Virtually all ancillary businesses linked to the housing and home-improvement markets - including firms such as Bed Bath & Beyond, Lowe's, and Home Depot - are getting a lift.
For investors looking for a place to grow their hard-earned dollars, the housing and home-improvement sectors have been among the few upbeat areas in a generally sluggish economy.
"Housing has been the one spot of light in the overall stock market," says Bryan Piskorowski, a market commentator with Prudential Securities.
The big question now facing Wall Street is whether the housing market will remain vibrant.
So far, no clear consensus exists on how it will fare in the months ahead. In July, for example, sales of new homes rose 4.9 percent. While existing home sales dropped a little that month, they still remain at historically high levels.
Reasons for the housing market's rise include continued increases in population, low interest rates, and the availability of scores of programs designed to facilitate home ownership for younger families and minorities.
Still, some industry analysts fret that the housing boom may be tapering off.
Sales are down in many parts of the US, and particularly at the pricey end of the upscale resale market, says Mallica Ishwaran, an economist with the Jerome Levy Economics Institute, in Mt. Kisco, N.Y.

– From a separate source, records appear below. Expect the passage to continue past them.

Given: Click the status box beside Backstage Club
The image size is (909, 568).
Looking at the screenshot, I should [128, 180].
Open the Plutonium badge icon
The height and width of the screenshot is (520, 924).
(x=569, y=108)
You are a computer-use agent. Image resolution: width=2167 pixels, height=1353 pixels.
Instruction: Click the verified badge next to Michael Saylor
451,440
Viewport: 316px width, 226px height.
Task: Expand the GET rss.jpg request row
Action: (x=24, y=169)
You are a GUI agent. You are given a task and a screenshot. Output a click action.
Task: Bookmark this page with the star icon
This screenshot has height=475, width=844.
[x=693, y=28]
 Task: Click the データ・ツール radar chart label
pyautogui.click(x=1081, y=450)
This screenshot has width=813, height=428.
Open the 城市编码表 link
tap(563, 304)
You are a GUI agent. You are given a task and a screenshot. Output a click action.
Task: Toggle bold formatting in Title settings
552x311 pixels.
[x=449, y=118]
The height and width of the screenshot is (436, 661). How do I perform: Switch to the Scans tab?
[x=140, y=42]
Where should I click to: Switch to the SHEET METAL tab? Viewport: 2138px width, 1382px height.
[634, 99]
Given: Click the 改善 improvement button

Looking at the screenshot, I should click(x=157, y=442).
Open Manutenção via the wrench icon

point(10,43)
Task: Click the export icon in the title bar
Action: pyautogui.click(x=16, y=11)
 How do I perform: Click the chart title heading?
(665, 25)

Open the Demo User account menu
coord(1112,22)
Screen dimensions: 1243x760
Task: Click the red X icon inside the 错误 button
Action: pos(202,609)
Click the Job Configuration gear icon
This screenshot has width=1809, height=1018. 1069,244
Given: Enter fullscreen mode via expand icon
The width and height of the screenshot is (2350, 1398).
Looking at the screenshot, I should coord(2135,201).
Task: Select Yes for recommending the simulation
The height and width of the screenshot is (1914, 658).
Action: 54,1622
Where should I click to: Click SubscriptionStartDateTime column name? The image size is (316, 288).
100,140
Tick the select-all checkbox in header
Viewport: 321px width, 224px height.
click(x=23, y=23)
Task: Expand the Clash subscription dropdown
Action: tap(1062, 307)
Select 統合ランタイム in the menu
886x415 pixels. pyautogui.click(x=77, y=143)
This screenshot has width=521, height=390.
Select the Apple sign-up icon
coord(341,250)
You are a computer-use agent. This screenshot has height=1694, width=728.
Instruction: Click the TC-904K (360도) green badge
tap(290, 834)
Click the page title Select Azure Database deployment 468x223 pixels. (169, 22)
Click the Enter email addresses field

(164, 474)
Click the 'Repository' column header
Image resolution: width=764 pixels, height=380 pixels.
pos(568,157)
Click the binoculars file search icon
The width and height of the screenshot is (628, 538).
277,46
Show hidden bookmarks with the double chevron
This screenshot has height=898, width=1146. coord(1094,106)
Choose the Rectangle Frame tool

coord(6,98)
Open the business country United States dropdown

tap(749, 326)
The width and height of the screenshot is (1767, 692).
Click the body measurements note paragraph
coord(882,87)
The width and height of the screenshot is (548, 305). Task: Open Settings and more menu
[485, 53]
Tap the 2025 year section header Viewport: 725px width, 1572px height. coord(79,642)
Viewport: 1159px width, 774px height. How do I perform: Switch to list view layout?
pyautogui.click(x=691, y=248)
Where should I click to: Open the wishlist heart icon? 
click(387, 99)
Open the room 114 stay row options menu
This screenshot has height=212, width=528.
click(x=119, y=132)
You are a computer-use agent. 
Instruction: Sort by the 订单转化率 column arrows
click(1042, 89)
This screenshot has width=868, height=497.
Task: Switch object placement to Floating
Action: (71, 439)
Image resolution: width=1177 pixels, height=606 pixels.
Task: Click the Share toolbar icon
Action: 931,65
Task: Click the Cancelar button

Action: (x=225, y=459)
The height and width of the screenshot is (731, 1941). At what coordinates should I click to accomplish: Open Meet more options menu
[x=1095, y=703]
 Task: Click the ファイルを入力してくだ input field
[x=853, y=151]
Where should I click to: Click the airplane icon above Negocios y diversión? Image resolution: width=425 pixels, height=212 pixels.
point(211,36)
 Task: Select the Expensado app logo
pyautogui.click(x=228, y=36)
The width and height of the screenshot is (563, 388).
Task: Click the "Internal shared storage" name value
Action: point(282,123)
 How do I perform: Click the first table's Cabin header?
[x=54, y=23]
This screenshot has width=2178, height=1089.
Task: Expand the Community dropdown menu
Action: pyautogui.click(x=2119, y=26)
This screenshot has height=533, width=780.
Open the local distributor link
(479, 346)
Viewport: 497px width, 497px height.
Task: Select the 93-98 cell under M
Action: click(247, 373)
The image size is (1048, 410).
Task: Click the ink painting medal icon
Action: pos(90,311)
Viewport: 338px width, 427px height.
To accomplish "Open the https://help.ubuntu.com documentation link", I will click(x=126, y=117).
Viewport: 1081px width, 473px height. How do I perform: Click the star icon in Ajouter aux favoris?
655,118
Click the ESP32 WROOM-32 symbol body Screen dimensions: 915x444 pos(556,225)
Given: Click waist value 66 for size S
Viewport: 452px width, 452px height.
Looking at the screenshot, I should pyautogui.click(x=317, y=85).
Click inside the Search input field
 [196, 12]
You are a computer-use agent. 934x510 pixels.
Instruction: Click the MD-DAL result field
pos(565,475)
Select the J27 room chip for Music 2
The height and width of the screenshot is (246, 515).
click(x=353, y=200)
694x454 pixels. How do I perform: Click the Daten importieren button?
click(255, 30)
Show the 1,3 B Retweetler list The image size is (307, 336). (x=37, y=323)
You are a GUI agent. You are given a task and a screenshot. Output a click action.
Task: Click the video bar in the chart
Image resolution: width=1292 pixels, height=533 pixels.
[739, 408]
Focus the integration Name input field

Tax rebates may help keep the housing sector aloft for a while, but Ms. Ishwaran believes that it will fall into negative territory soon, based, in part, on "deterioration in employment and falling personal income."
But a declining housing market, she adds, does not necessarily spell the end of good times for the ancillary home-improvement market.
"Mortgage refinancing continues to grow," Ishwaran says, as homeowners tap the sometimes-inflated equity in their homes. The Refi Monthly Index on refinancing, published by the Mortgage Bankers Association in Washington, has been rising.
That "cashout," Ms. Ishwaran says, will act as a cushion for the home-improvement market as homeowners pour some of the money into renovation projects.
Lyle Gramley, consulting economist for the Mortgage Bankers Association and a former member of the Federal Reserve Board, is more upbeat about the overall housing sector. He maintains that it will hold its own, with new-home construction hanging on at about 1.6 million annually.
"We do not see the housing market collapsing," he says.
In fact, Mr. Gramley expects it could get a boost next year if interest rates stay low and the economy improves. He believes the economy has already bottomed out, and "a recovery is now under way."
"Assuming that there is a soft landing for the economy," the home-building market could do very well in the latter part of 2001 and early 2002, says Charles Reinhard, an investment strategist with Lehman Brothers in New York.
Even when there are hard landings, home-related companies tend to match the broader stock market. Historically, he says, home-building and home-improvement firms outperform most of the market in the early stages of an economic recovery.
Many home-improvement firms have taken advantage of the recent strength in the housing market as well as the refinancing boom. Home Depot, for example, opened its newest Expo Design Center, in Bethesda, Md., last month. The company now has some 33 Expo stores that offer a variety of design services for home improvement.
Analysts list at least three ways for investors to stake out a position in the home-building/ household-furnishings sector:
Buy into a select mutual fund geared to the sector, such as Fidelity Home Finance, or Fidelity Construction and Housing. Each fund is up for the year. But some analysts are wary of such broad-based home-sector funds. Jim Lowell, who tracks Fidelity funds through his "Fidelity Investor" newsletter, has a sell recommendation on both funds, based on slowing economic conditions.
Buy individual stocks of companies in the sector. Selectivity is crucial, experts agree.
Invest, through mutual funds or stocks, in financial firms linked to the housing market. Examples include banks, savings and loans, and real estate investment trusts. REITS are often involved in office construction. But a number of them also participate in the multiple-family housing sector.
Home-construction companies that have performed well during the past year include Meritage Corp., up more than 200 percent for the year ending Aug. 30; Beazer Homes USA, The Ryland Group, Southern Energy Homes Inc., NVR, and Lyon William Homes, all up more than 100 percent.
Experts point out that a person buying into the housing or home-improvement industries needs a long-term view. The industry can fluctuate wildly for short periods during turbulent market conditions.
The housing industry is also, of course, highly sensitive to interest-rate changes. If the Federal Reserve stops cutting interest rates, - or if rates begin creeping up again - the impact on the home industry could be immediate and adverse.